You should use two tables, one for users and the other for associates
users
+id
user_name
...
associates
+id
user_id
assoc_type //buyer or seller
...
I'm creating a new DB and I have this problem: I have two type of users that can place orders: registered users (that is, they have a login) and guest users (that is, no login). The data for registered users and guest users are different and that's why I'm thinking of using two different tables, but the orders (that share the same workflow) are all the same, so I'm thinking about using only one table.
I've read here and here (even if I don't understand fully this example) that I can enforce a MySQL rule to have mutually exclusive columns in a table (in my case they'd be "idGuest" and "idUser") but I don't like that approach.
Is there a better way to do it?
There are several approaches, which depends on the number of records and number of unique fields. For example, if you would say they differ in only two fields, I would have suggested that you just put everything in the same table.
My approach, assuming they differ a lot, would be to think "objects":
You have a main user table, and for each user type you have another table that "elaborates" that user info.
Users
-----
id,email,phone,user_type(guest or registered)
reg_users
---------
users_id, username,password etc.....
unreg_users
-----------
user_id,last_known_address, favorite_color....etc
Where user_id is foreign key to users table
Sounds like mostly a relational supertype/subtype issue. I've answered a similar question and included sample code that you should be able to adapt without much trouble. (Make sure you read the comments.)
The mildly complicating factor for you is that one subtype (guest users) could someday become a different subtype (registered users). How you'd handle that would be application-dependent. (Meaning you'd know, but probably nobody else would.)
I think I would have three tables :
A user table, that would contain :
One row for each user, no matter what type of user
The data that's present for both guests and registered
A field that indicates if a row corresponds to a registered or a guest
A guest table, that would contain :
One row per guest user,
The data that's specific to guests
And a registered table, that would contain :
One row per registered user,
The data that's specific to registered users
Then, when referencing a user (in your orders table, for example), you'd always use the id of the user table.
What you are describing is a polymorphic table. It sounds scary, but it really isn't so bad.
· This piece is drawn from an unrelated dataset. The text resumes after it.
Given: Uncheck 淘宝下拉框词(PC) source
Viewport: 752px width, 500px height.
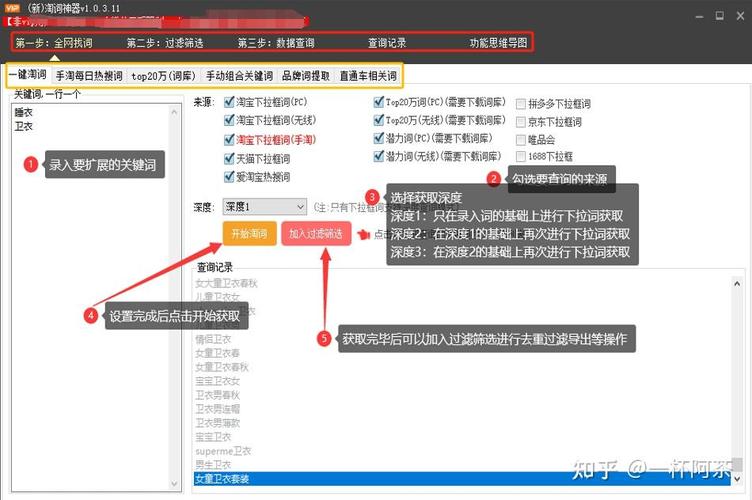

You can keep your separate User and Guest tables. For your Orders table, you have two columns: foreign_id and foreign_type (you can name them anything). The foreign_id is the id of the User or Guest in your case, and the content of the foreign_type is going to be either user or guest:
id | foreign_id | foreign_type | other_data
-------------------------------------------------
1 | 1 | user | ...
2 | 1 | guest | ...
To select rows for a particular user or guest, just specify the foreign_type along with the ID:
SELECT * FROM orders WHERE foreign_id = 1 AND foreign_type = 'guest';
The foreign key in the Orders table pointing back to the Customer entity that placed the order is typically a non-nullable column. If you have two different Customer tables (RegisteredCustomer and GuestCustomer) then you would requiree two separate nullable columns in the Orders table pointing back to the separate customer tables. What I would suggest is to have only one Customers table, containing only those rows (EDIT: sorry, meant to write only those COLUMNS) that are common to registered users and guest users, and then a RegisteredUsers table which has a foreign-key relationship with the Customers table.